--- Start of RECORDS SHOWN ---
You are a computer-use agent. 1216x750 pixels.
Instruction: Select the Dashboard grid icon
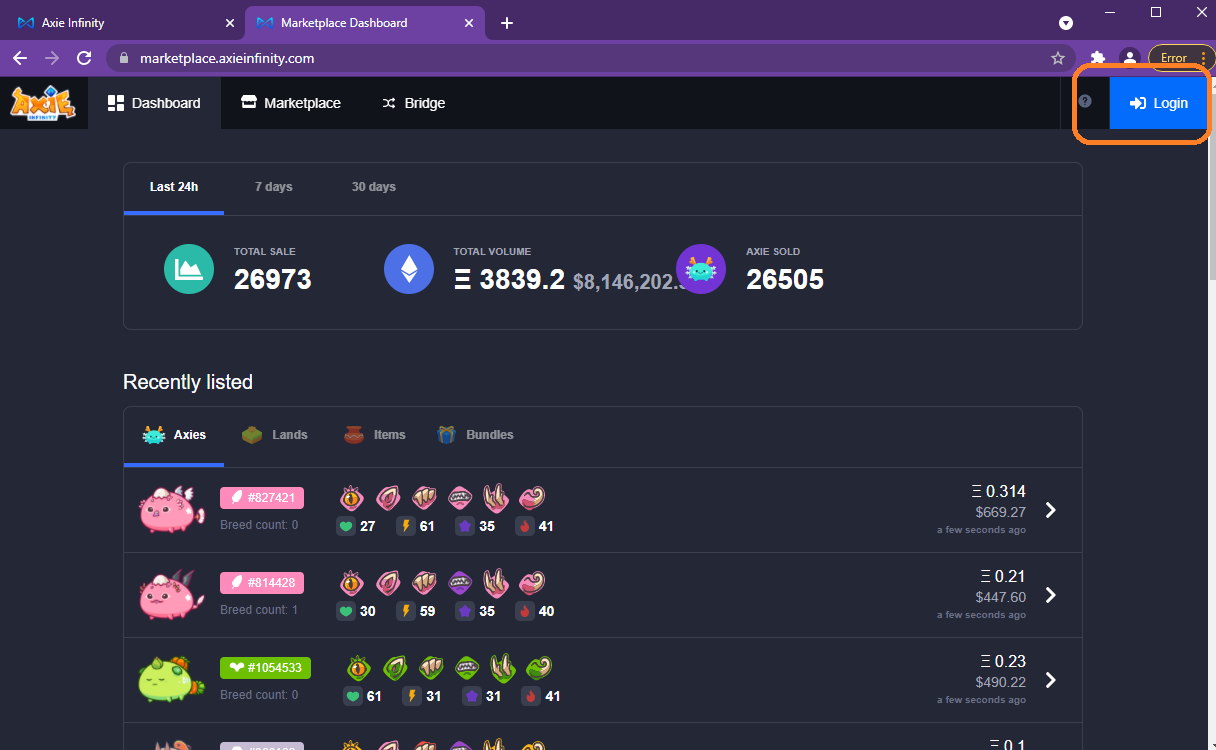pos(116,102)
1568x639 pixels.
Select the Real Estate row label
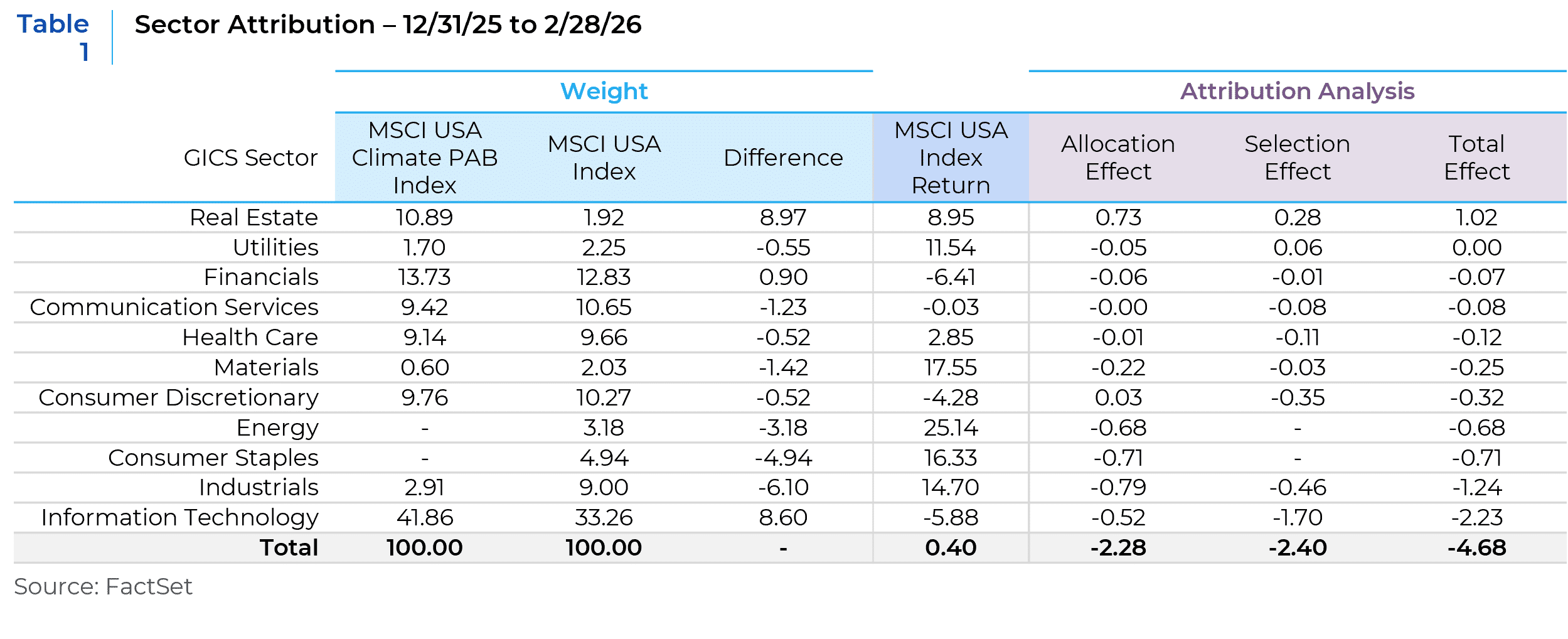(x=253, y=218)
--- End of RECORDS SHOWN ---
--- Start of RECORDS SHOWN ---
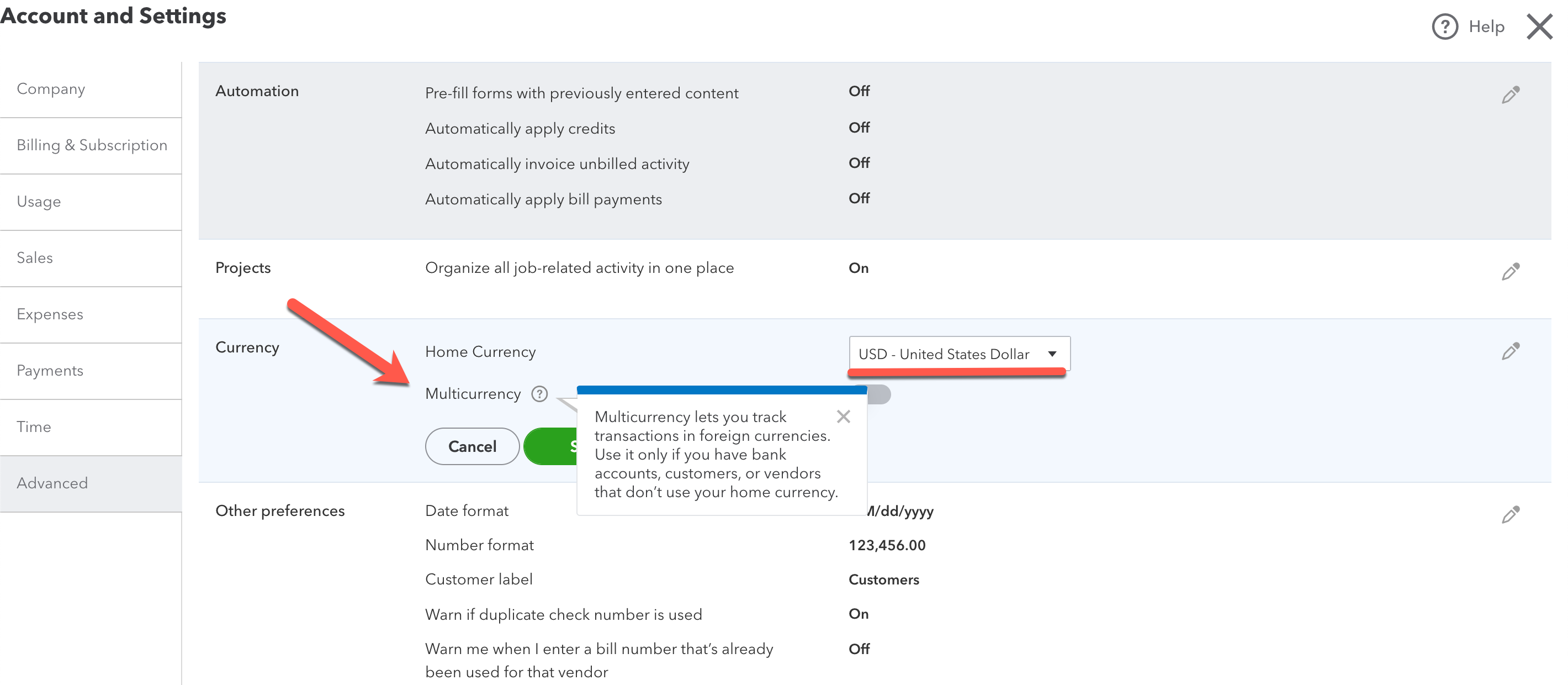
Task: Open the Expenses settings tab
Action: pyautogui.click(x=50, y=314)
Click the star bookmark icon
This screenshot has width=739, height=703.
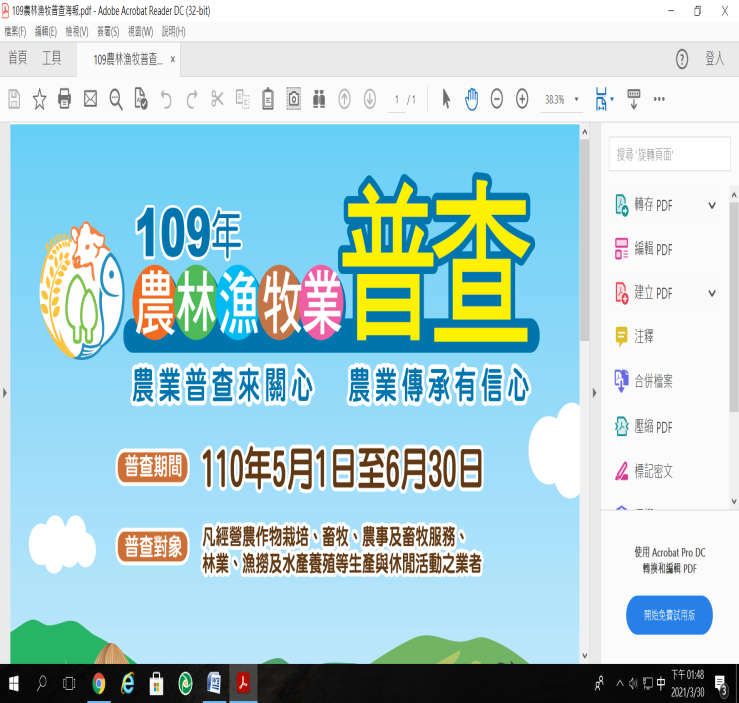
--- End of RECORDS SHOWN ---
- [EXERCISE]:
Format the lines running from the line containing "Click the star bookmark icon" to the line containing "This screenshot has width=739, height=703.", both included, as a JSON list of strings with one string per line and blank lines omitted.

- [FINISHED TASK]:
[
  "Click the star bookmark icon",
  "This screenshot has width=739, height=703."
]